Asymptotic-preserving and energy stable dynamical low-rank approximation for thermal radiative transfer equations
Chinmay Patwardhan, Martin Frank, Jonas Kusch
TL;DR
This work tackles the numerical difficulty of simulating gray thermal radiative transfer in slab geometry by combining a macro-micro decomposition with dynamical low-rank approximation. The authors develop an asymptotic-preserving and energy-stable scheme based on a macro-micro formulation and a modified augmented BUG integrator, ensuring correct diffusion behavior as the system approaches the Rosseland limit and enabling rank adaptation to balance accuracy and cost.

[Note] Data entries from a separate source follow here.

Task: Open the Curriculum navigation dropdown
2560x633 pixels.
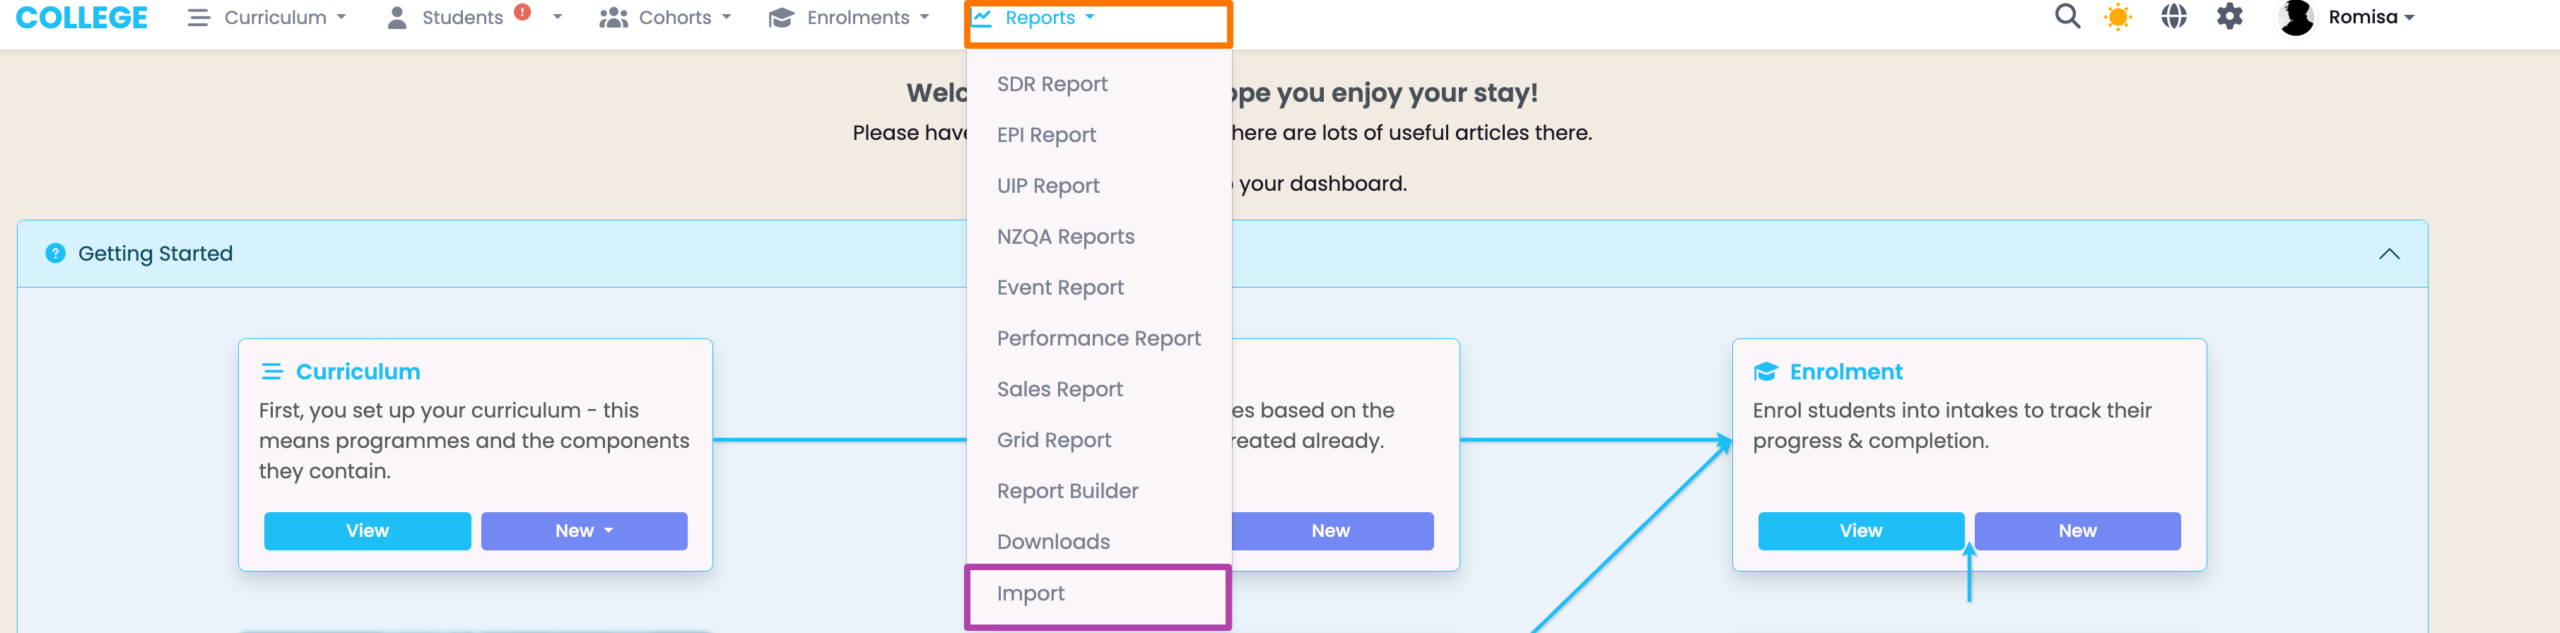Action: click(x=267, y=18)
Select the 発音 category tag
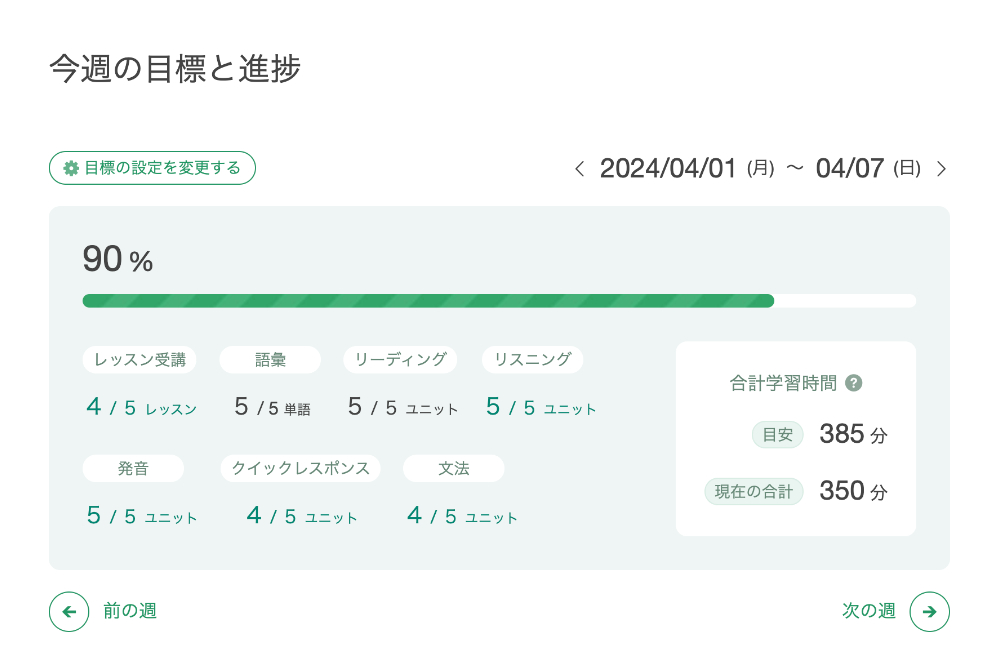 133,468
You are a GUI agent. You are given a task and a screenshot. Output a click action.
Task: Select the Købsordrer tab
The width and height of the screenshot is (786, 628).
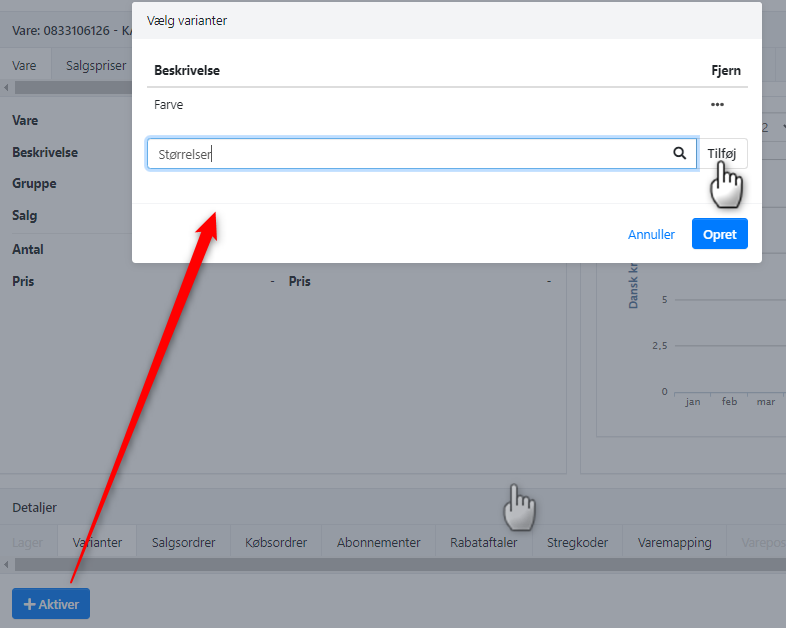276,542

They prove energy stability under a CFL condition that accounts for both kinetic and diffusive regimes and demonstrate the method’s efficacy through rectangular-pulse and absorber test cases, where low-rank solutions closely follow full moment (Pn) results while dissipating energy as expected. The proposed framework offers a scalable, structure-preserving approach for high-dimensional radiative transfer problems with multi-scale dynamics, with potential impact on simulations requiring reliable diffusion limits and reduced computational complexity.
Abstract
The thermal radiative transfer equations model temperature evolution through a background medium as a result of radiation. When a large number of particles are absorbed in a short time scale, the dynamics tend to a non-linear diffusion-type equation called the Rosseland approximation. The main challenges for constructing numerical schemes that exhibit the correct limiting behavior are posed by the solution's high-dimensional phase space and multi-scale effects. In this work, we propose an asymptotic-preserving and rank-adaptive dynamical low-rank approximation scheme based on the macro-micro decomposition of the particle density and a modified augmented basis-update \& Galerkin integrator. We show that this scheme, for linear particle emission by the material, dissipates energy over time under a step size restriction that captures the hyperbolic and parabolic CFL conditions. We demonstrate the efficacy of the proposed method in a series of numerical experiments.